Con l’aumento dei contagi di Covid-19 e la relativa ospedalizzazione di chi non si è immunizzato, i posti letti in terapia intensiva vengono principalmente destinati ai malati gravi da Sars-Cov-2. Una scelta obbligata e non solo per il contagio che galoppa, ma anche per far sì che le regioni non entrino in zona arancione o, peggio ancora, in zona rossa.

Ma a fare le spese delle misure messe in campo sono tutti coloro che hanno bisogno di prestazioni del servizio sanitario, come gli interventi chirurgici. La Società italiana di chirurgia (Sic) ha lanciato un allarme per la drammatica riduzione degli interventi che nelle regioni vanno dal 50 all’80 per cento. I medici raccontano di una condizione preoccupante, dove spesso non è possibile operare nemmeno i pazienti con tumore perché non si ha la disponibilità del posto di terapia intensiva nel postoperatorio. “Le Aziende sanitarie sono costrette a destinare ampi spazi di ricovero ai pazienti Covid e le terapie intensive sono in gran parte occupate da pazienti principalmente no vax“, spiega la Sic, che sottolinea come si stia osservando l’aggravamento delle patologie tumorali perché spesso i pazienti arrivano in ospedale quando ormai il cancro è in fase troppo avanzata.

“La riduzione degli interventi chirurgici è drammatica, questa purtroppo è l’altra faccia del Covid”, sottolinea il presidente della Società Italiana di Chirurgia (Sic), Francesco Basile, che ha manifestato la forte preoccupazione per difficoltà presenti in tutte le Regioni. “Posti letto di chirurgia dimezzati, blocco dei ricoveri in elezione, terapie intensive riconvertite per i pazienti Covid, infermieri e anestesisti delle sale operatorie trasferiti ai reparti Covid. In questo modo l’attività chirurgica in tutta Italia è stata ridotta nella media del 50 per cento con punte dell’80 per cento, riservando ai soli pazienti oncologici e di urgenza gli interventi”, sostiene Basile, presentando una situazione drammatica per i camici bianchi e i pazienti, costretti a subire le conseguenze sanitarie della pandemia di Covid-19.

“Nel 2021 non siamo riusciti, nonostante l’impegno delle autorità sanitarie e dei chirurghi a smaltire le liste di attesa accumulate nel 2020 per patologie chirurgiche in elezione – continua – e ciò anche se in molte Regioni si sono organizzate sedute operatorie aggiuntive su specifici progetti. Adesso le liste di attesa torneranno ad allungarsi a dismisura“.

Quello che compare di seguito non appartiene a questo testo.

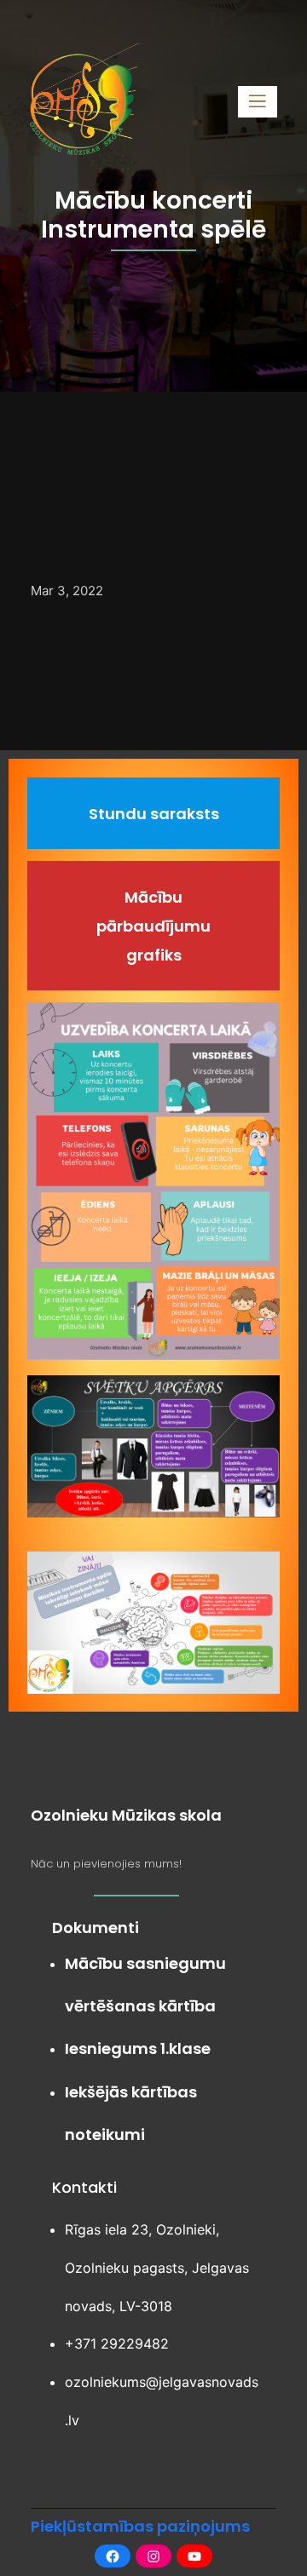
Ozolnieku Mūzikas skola (126, 1815)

Basile afferma che ci si trova praticamente nella stessa situazione del 2020, “che ha portato come conseguenza 400.000 interventi chirurgici rinviati. Si tratta di un notevole aumento del numero dei pazienti in lista di attesa e, ciò che è più pesante, sottolinea il presidente della Sic, è l’aggravamento delle patologie tumorali che spesso sono giunte nei mesi successivi in ospedale ormai inoperabili”. Infatti, sono proprio i pazienti oncologici che pagano le conseguenze di questa quarta ondata di Covid-19 e della virulenza della variante omicron: il percorso diagnostico dei tumori, dagli screening agli esami diagnostici, subiscono un ritardo che, in certe occasioni, risulta fatale.

L’attività chirurgica programmata negli ospedali pubblici italiani “è di fatto ferma, limitata agli interventi d’urgenza o a salvaguardare quelli oncologici non rimandabili. Ma in queste condizioni si sommano ritardi a ritardi, e la situazione delle liste d’attesa è terrificante”, sostiene invece Marco Scatizzi, presidente dell’Associazione chirurghi ospedalieri italiani (Acoi) all’Adnkronos Salute. 

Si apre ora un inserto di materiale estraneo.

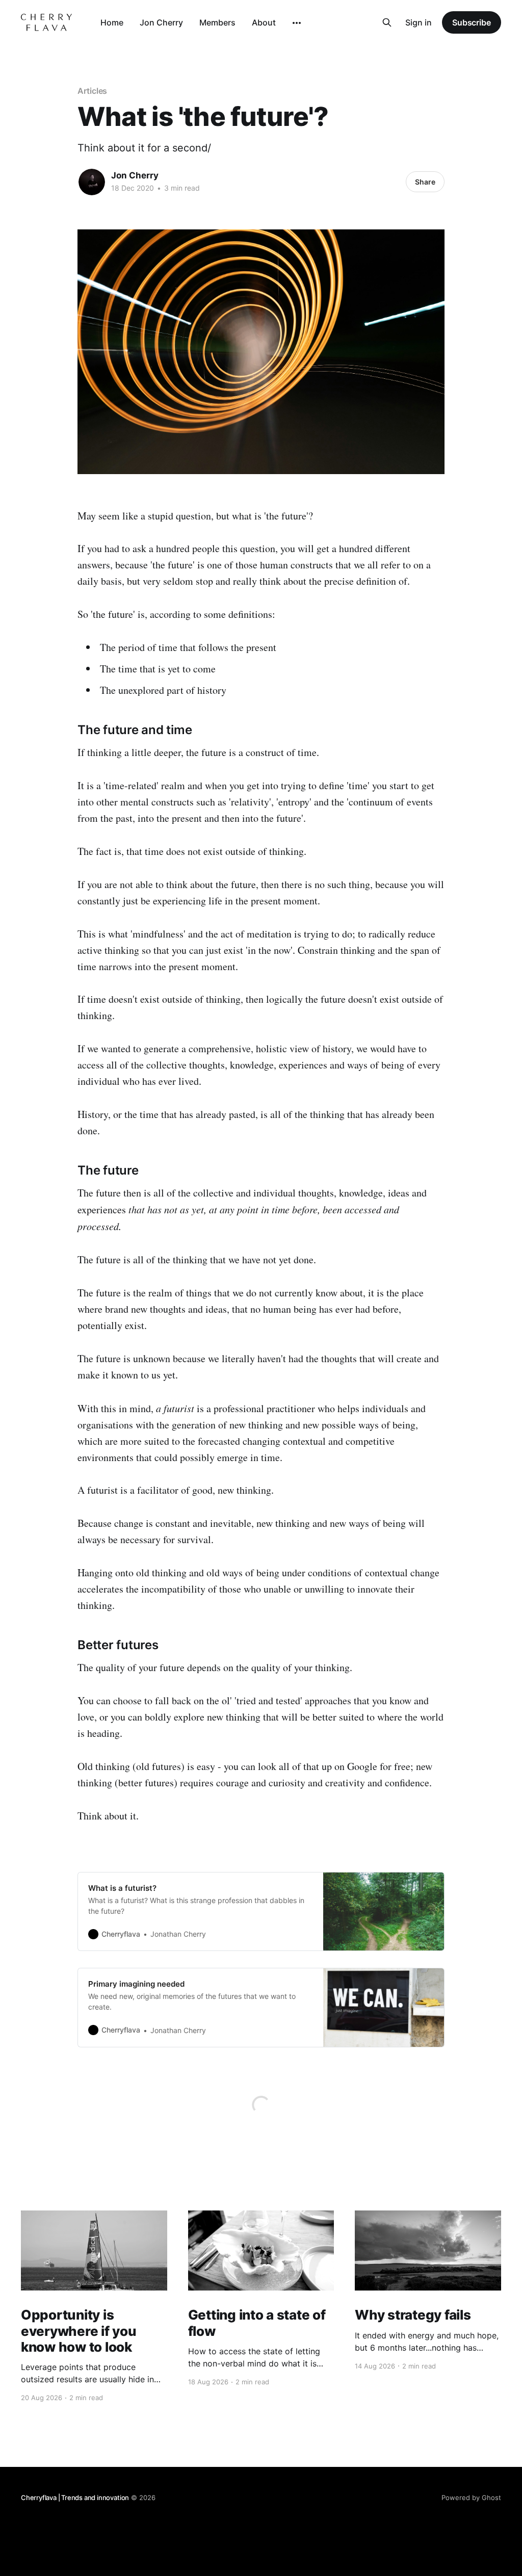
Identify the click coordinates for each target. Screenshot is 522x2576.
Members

Scatizzi è infatti preoccupato per l’aggravarsi della situazione epidemiologica legata pandemia covid. “Se una operazione programmata alla colecisti, che di norma si supera con una operazione in laparoscopia e una notte di degenza, viene rimandata per un anno o oltre – rimarca Scatizzi – il paziente si ritroverà con una pancreatite. Una condizione che può diventare invalidante. Quindi abbiamo oggi malattie benigne che si trasformano in patologie letali”.